Restate exactly the lines that run from the start of the records below to the line containing "Our Process (753, 37)", counting both ends, and nothing else; pictures stay out.

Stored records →
__________
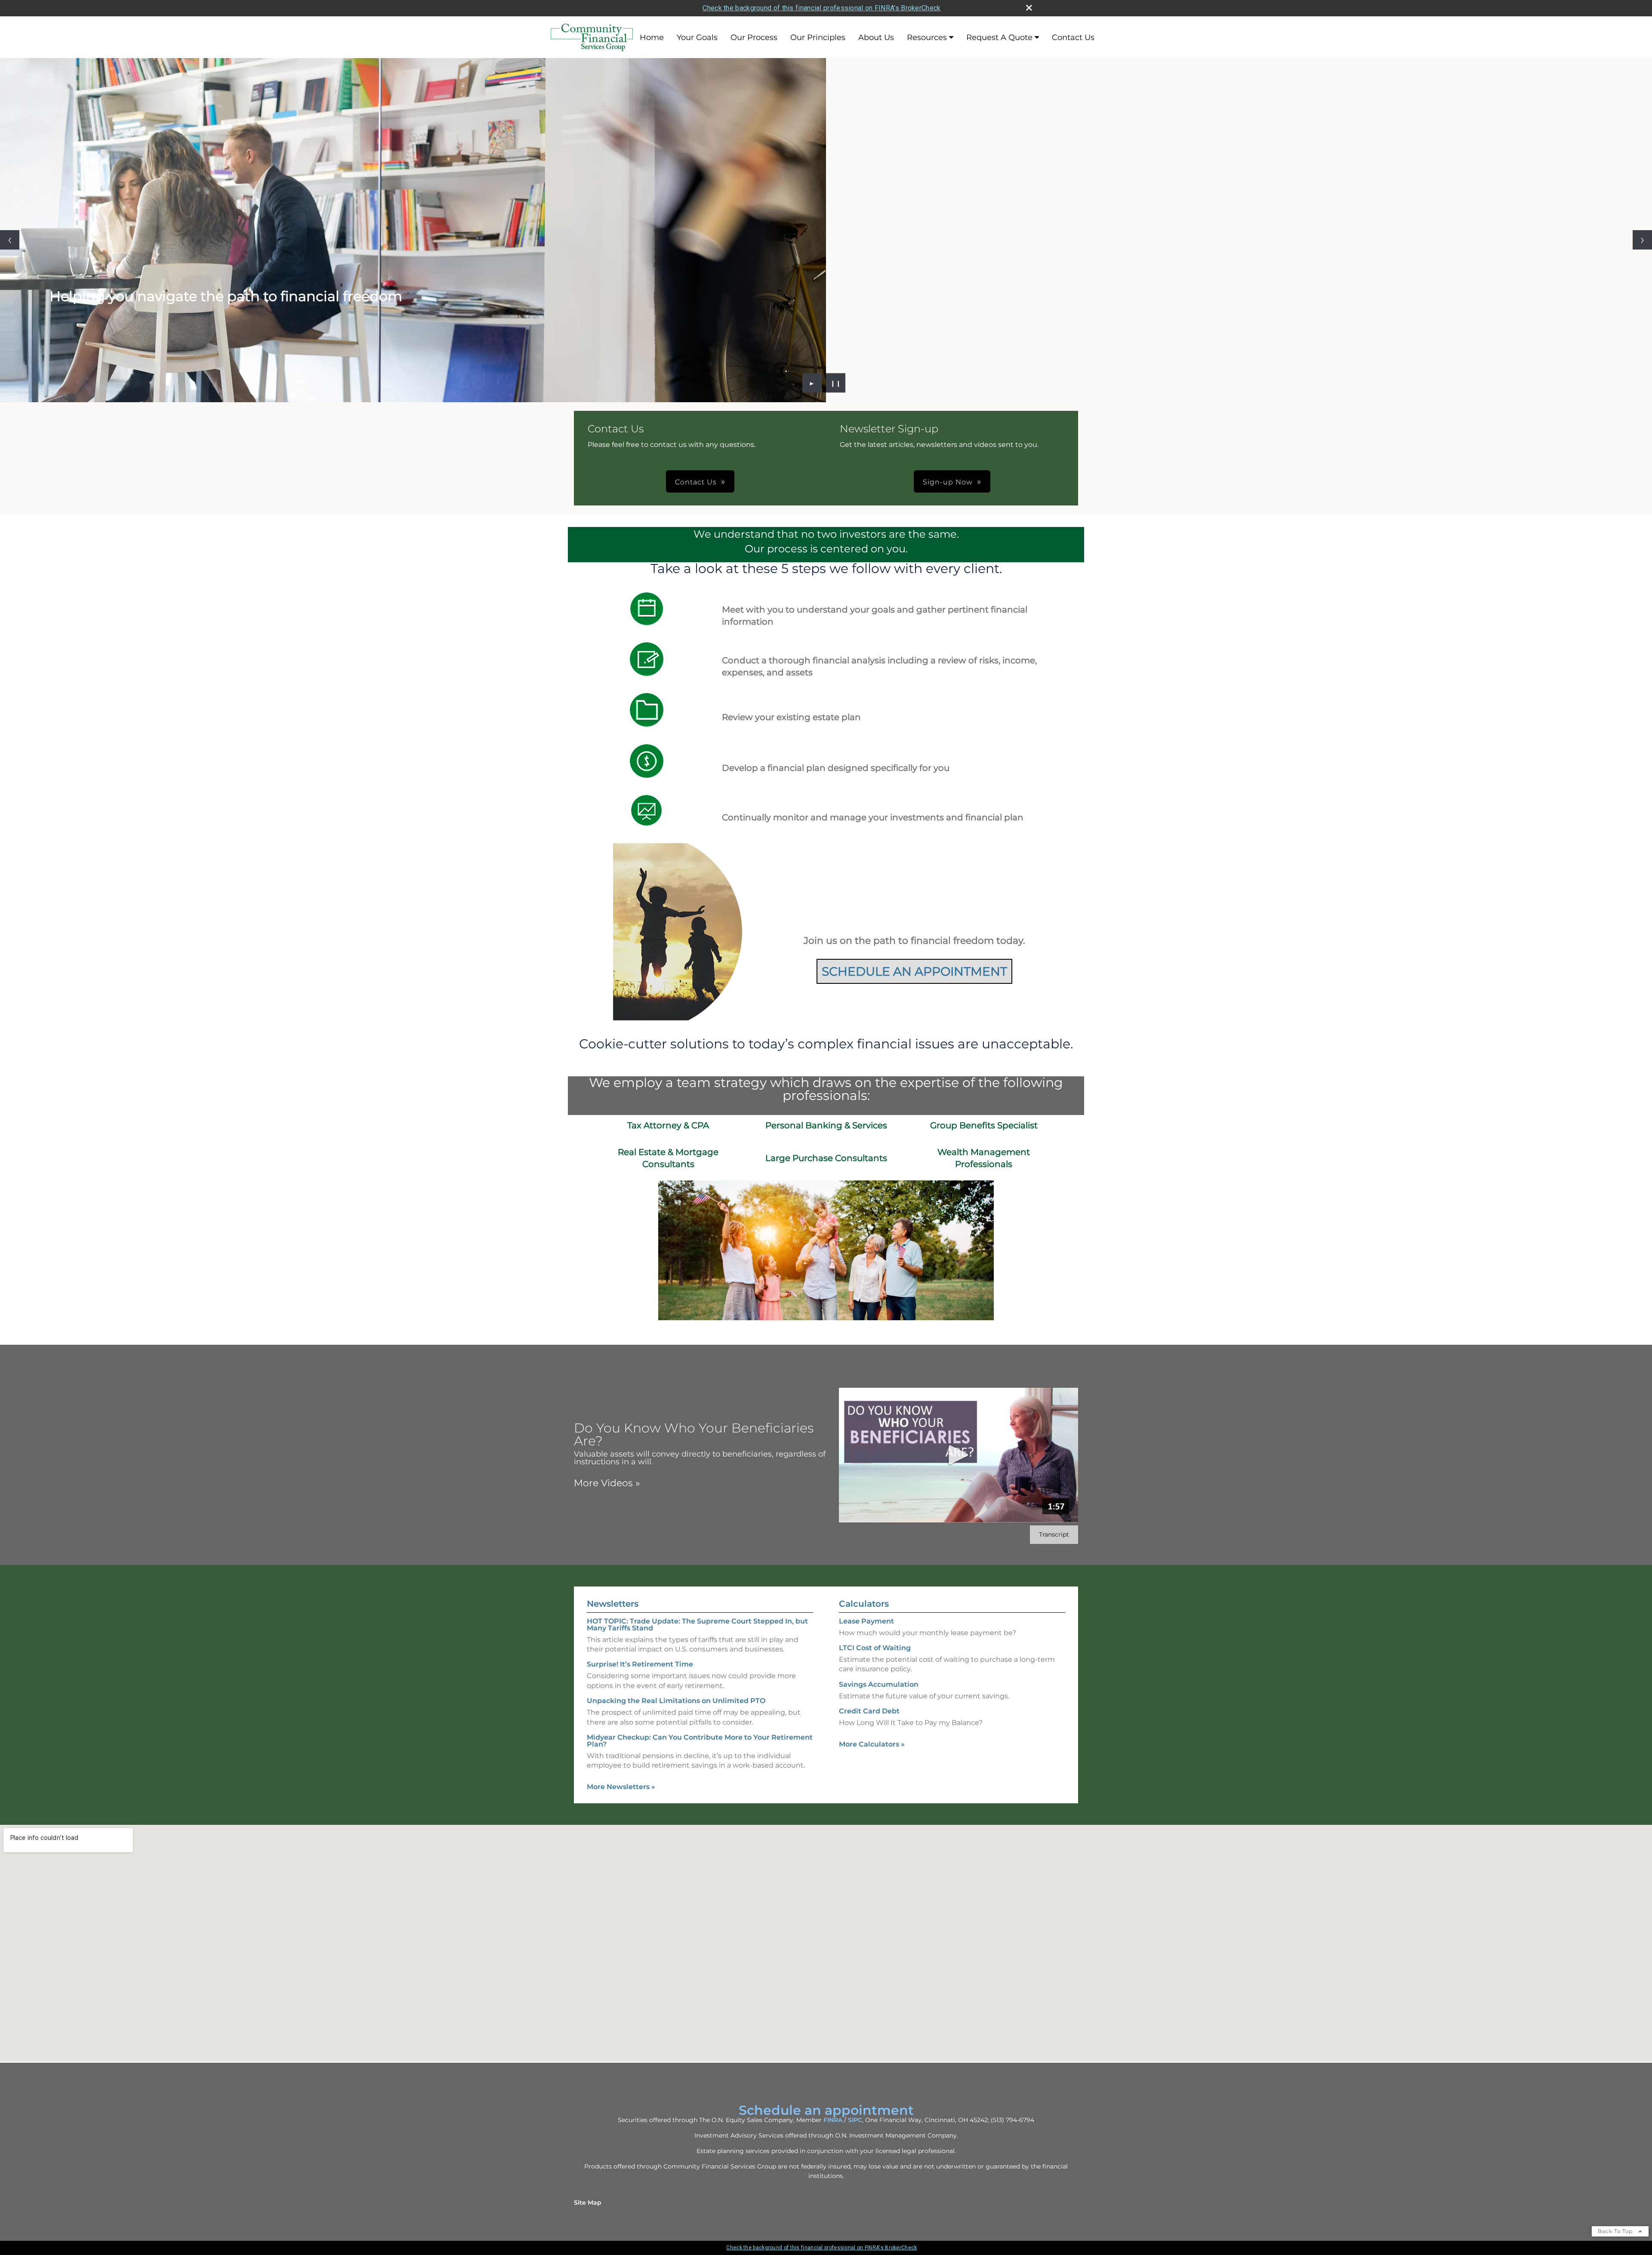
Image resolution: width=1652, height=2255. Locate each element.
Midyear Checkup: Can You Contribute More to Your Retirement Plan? (700, 1740)
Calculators (864, 1604)
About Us (876, 37)
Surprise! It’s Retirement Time (640, 1664)
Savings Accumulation (878, 1684)
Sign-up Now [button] (948, 482)
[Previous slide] (9, 240)
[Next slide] (1642, 240)
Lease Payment (866, 1621)
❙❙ (835, 383)
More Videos (607, 1483)
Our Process (753, 37)
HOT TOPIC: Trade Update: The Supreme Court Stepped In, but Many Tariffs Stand (697, 1624)
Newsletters (612, 1604)
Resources (927, 37)
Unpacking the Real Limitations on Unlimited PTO (676, 1701)
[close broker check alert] (1029, 7)
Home (652, 37)
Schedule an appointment (826, 2110)
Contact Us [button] (696, 482)
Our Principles (817, 37)
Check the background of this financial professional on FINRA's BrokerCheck (821, 8)
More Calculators (872, 1744)
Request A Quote (999, 37)
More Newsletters (621, 1787)
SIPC (855, 2120)
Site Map (587, 2202)
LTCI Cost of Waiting (875, 1648)
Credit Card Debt (869, 1711)
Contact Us (1073, 37)
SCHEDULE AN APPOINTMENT (914, 971)
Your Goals (697, 37)
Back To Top (1616, 2231)
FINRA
__________
Exercise result →
Image resolution: width=1652, height=2255. Locate each element.
Midyear Checkup: Can You Contribute More to Your Retirement Plan? (700, 1740)
Calculators (864, 1604)
About Us (876, 37)
Surprise! It’s Retirement Time (640, 1664)
Savings Accumulation (878, 1684)
Sign-up Now [button] (948, 482)
[Previous slide] (9, 240)
[Next slide] (1642, 240)
Lease Payment (866, 1621)
❙❙ (835, 383)
More Videos (607, 1483)
Our Process (753, 37)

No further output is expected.